Un article récent paru dans les Archives de pédiatrie [1] relate le cas d'un enfant de vingt-six mois qui a eu une épiglottite aiguë. Haemophilus influenzae (Hi) non sécréteur de bêtalactamase a été retrouvé dans les hémocultures. Cet enfant, du fait d'un refus parental d'une vaccination plus complète, n'avait jamais été vacciné contre Haemophilus influenzae et n'avait reçu que deux doses du vaccin contre la diphtérie, le tétanos, la poliomyélite et la coqueluche, à quinze et vingt et un mois.
Cela fait frémir. L'épiglottite est en effet une infection très particulière, due à une infection invasive à Haemophilus influenzae capsulé type b (Hib). Elle peut être observée chez l'adulte mais survient essentiellement chez les jeunes enfants. Elle progresse très vite : une fièvre très élevée, puis une gêne respiratoire qui s'accentue rapidement et conduit à la mort par asphyxie peuvent survenir en une ou deux heures chez un enfant qui était en parfaite santé.
Cet enfant a eu énormément de chance de développer son épiglottite dans un pays et dans une localité où il a pu être pris en charge par le Samu puis traité efficacement à l'hôpital où il a été transporté. Il était temps du reste qu'il y arrive, car il a fait un arrêt respiratoire avec bradycardie extrême aux urgences, ce qui est une manière édulcorée de dire qu'il était pré-mortem. A force d'atténuer les termes dans la narration de ce type de situation, on en vient à banaliser et à penser que tout finit par s'arranger. C'est une grave erreur : cet enfant aurait pu garder des séquelles neurologiques graves d'une hypoxie prolongée. L'intubation d'un enfant qui a une épiglottite n'est pas du tout évidente, et il faut féliciter les médecins qui ont réussi à l'intuber.
Haemophilus influenzae se transmet par voie aérienne. Il colonise souvent la muqueuse des voies aériennes supérieures d'enfants asymptomatiques. La vaccination contre Hib permet de développer des anticorps actifs sur les Hi capsulés, qui survivent dans le sang et peuvent déclencher, à partir des Hi présents dans le cavum par exemple, des infections invasives telles qu'épiglottites, méningites, septicémies, pneumonies. Cette vaccination est très efficace pour la prévention de ces infections graves, comme en témoigne la chute du taux d'incidence des infections invasives à Hib après la mise en place de la vaccination anti-Hib en France en 1992. Les Hi non capsulés, qui sont responsables d'environ un tiers des otites moyennes aiguës, ne sont pas touchés par le vaccin, mais l'OMA est une infection bénigne, facilement curable.
La loi n° 2017-1836 du 30 décembre 2017, en vigueur depuis le 1er janvier 2018, rend cette vaccination obligatoire avant l'âge de dix-huit mois.
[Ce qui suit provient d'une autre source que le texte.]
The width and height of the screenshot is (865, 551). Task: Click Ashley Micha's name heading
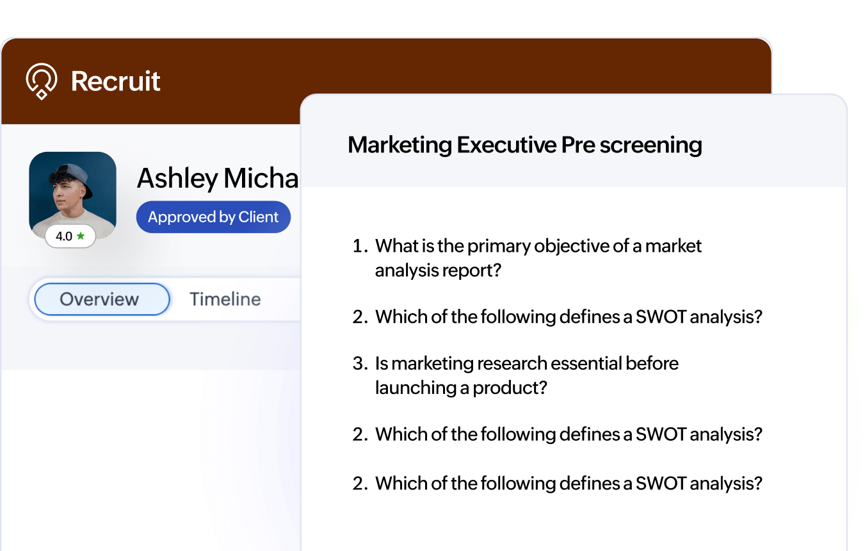pyautogui.click(x=218, y=177)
Elle est exigible pour l'entrée ou le maintien en collectivité (crèche, école, garderie, centre de loisirs…). La vaccination utilise un vaccin combiné incluant les antigènes diphtérique, tétanique, poliomyélitiques, coquelucheux acellulaire avec ou sans la valence hépatite B. La primovaccination des nourrissons comporte deux injections, aux âges de deux et quatre mois, suivies d'un rappel à l'âge de onze mois [2]. L'intervalle entre les deux premières doses ne doit jamais être inférieur à deux mois, et l'intervalle entre la deuxième et la troisième dose ne doit jamais être inférieur à six mois. Un rattrapage vaccinal peut être effectué jusqu'à l'âge de cinq ans (enfants migrants par exemple).